# DO THIS:
Give as a numbered list, leaving out blank lines, only the part of the data that opens with the line containing "Given: Open Settings gear icon in sidebar" and closes with the line containing "Looking at the", both lines included. Leave the pictures out of your answer.

# INFORMATION GIVEN:
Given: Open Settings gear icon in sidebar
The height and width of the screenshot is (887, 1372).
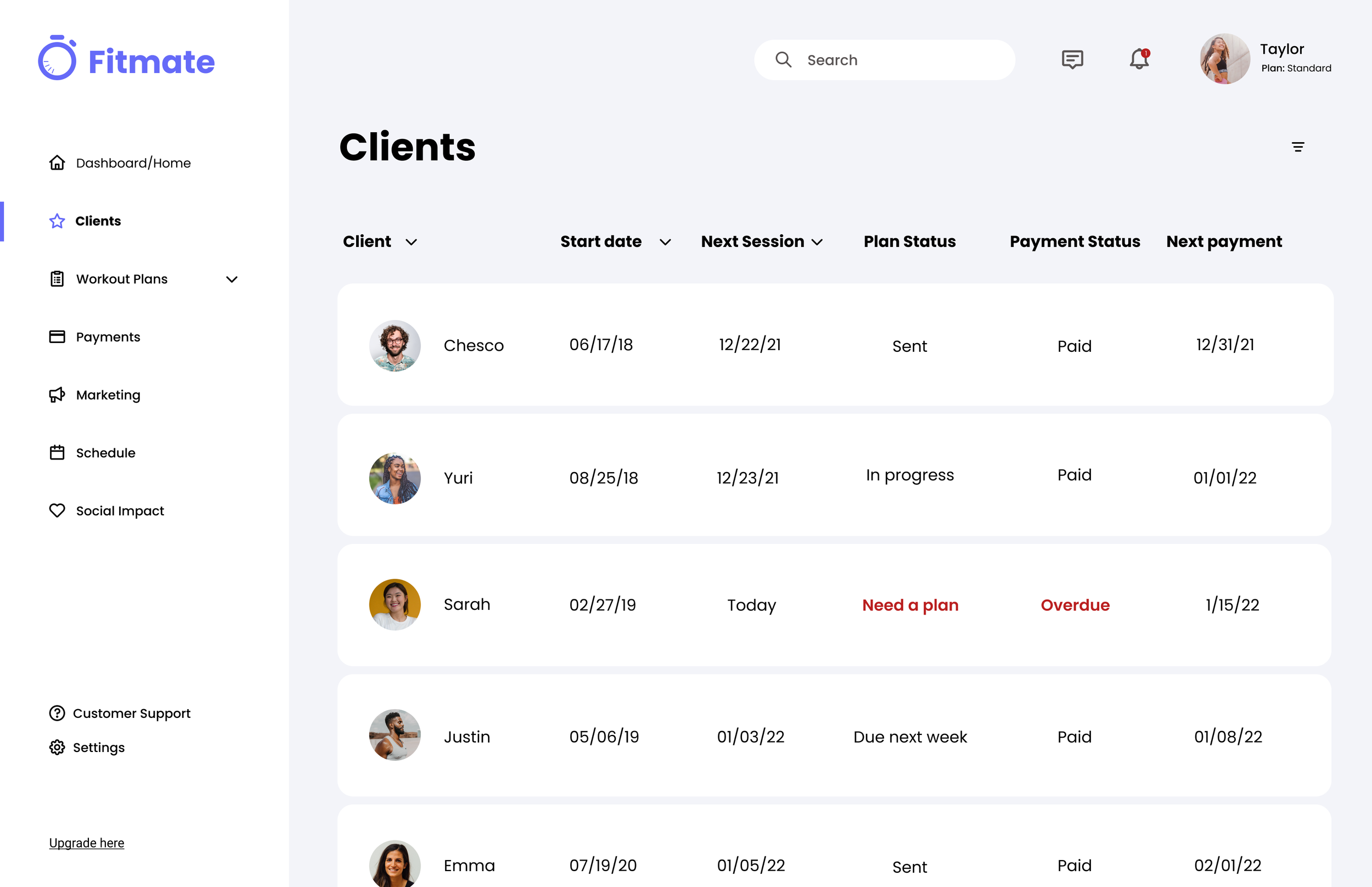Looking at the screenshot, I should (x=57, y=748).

---

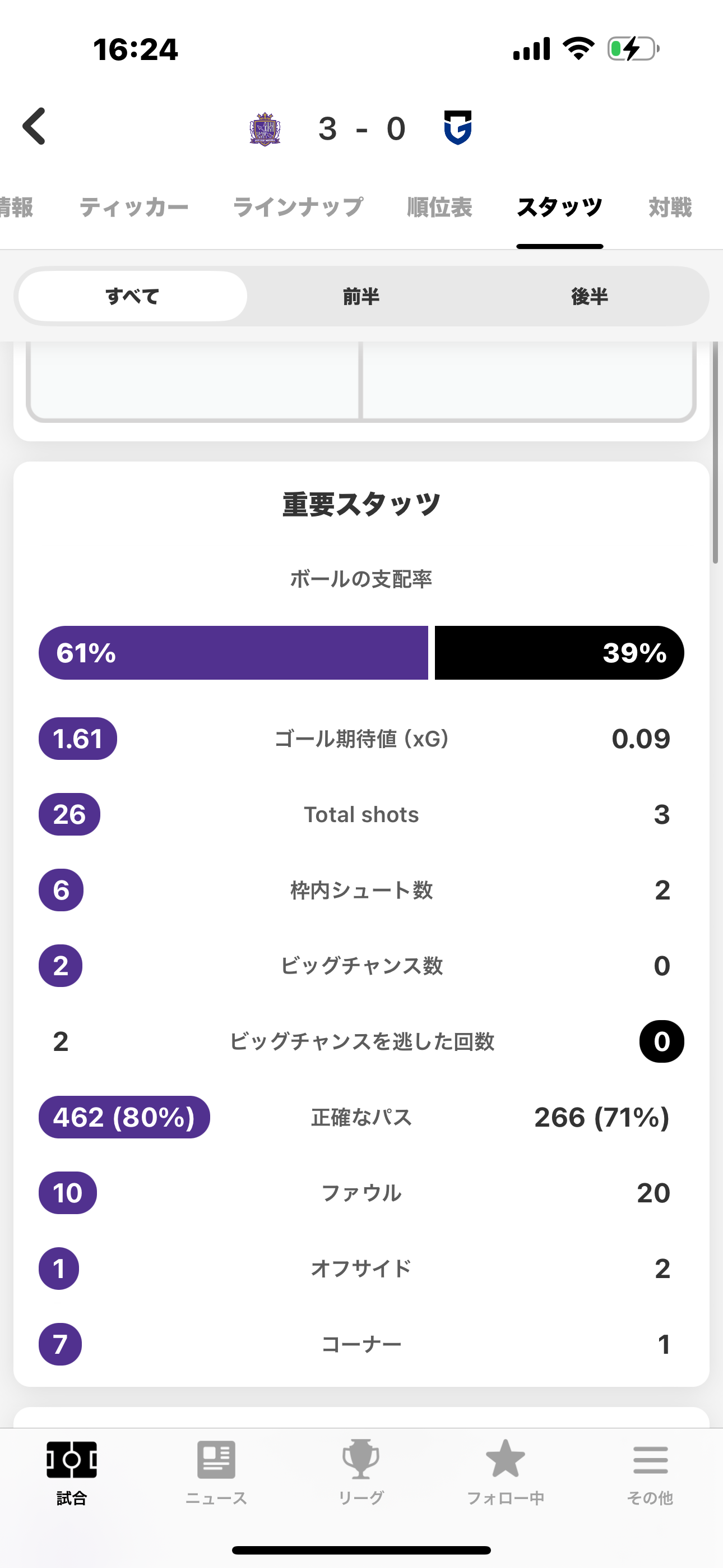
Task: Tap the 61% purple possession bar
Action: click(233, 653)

...

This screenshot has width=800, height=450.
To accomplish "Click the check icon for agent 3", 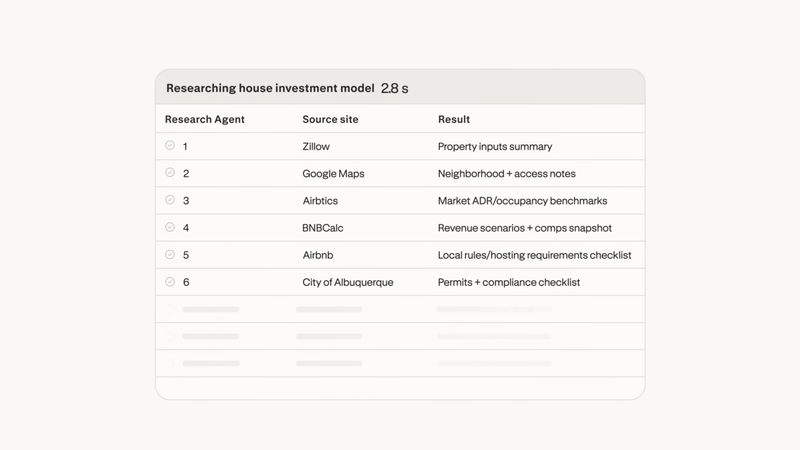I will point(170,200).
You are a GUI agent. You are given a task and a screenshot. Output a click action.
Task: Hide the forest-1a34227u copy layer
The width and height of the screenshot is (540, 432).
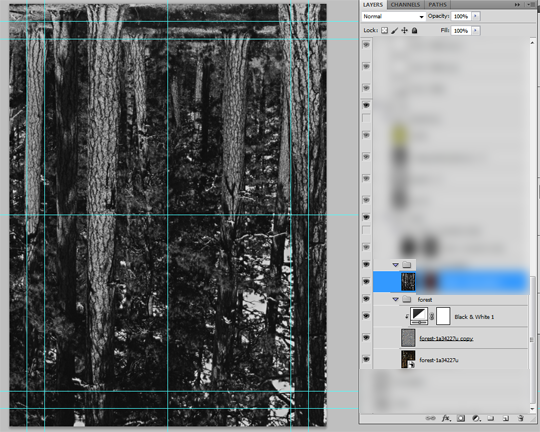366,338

# EXERCISE RESPONSE:
1. Given: Open Settings gear icon in sidebar
2. The height and width of the screenshot is (887, 1372).
3. Looking at the screenshot, I should (x=57, y=748).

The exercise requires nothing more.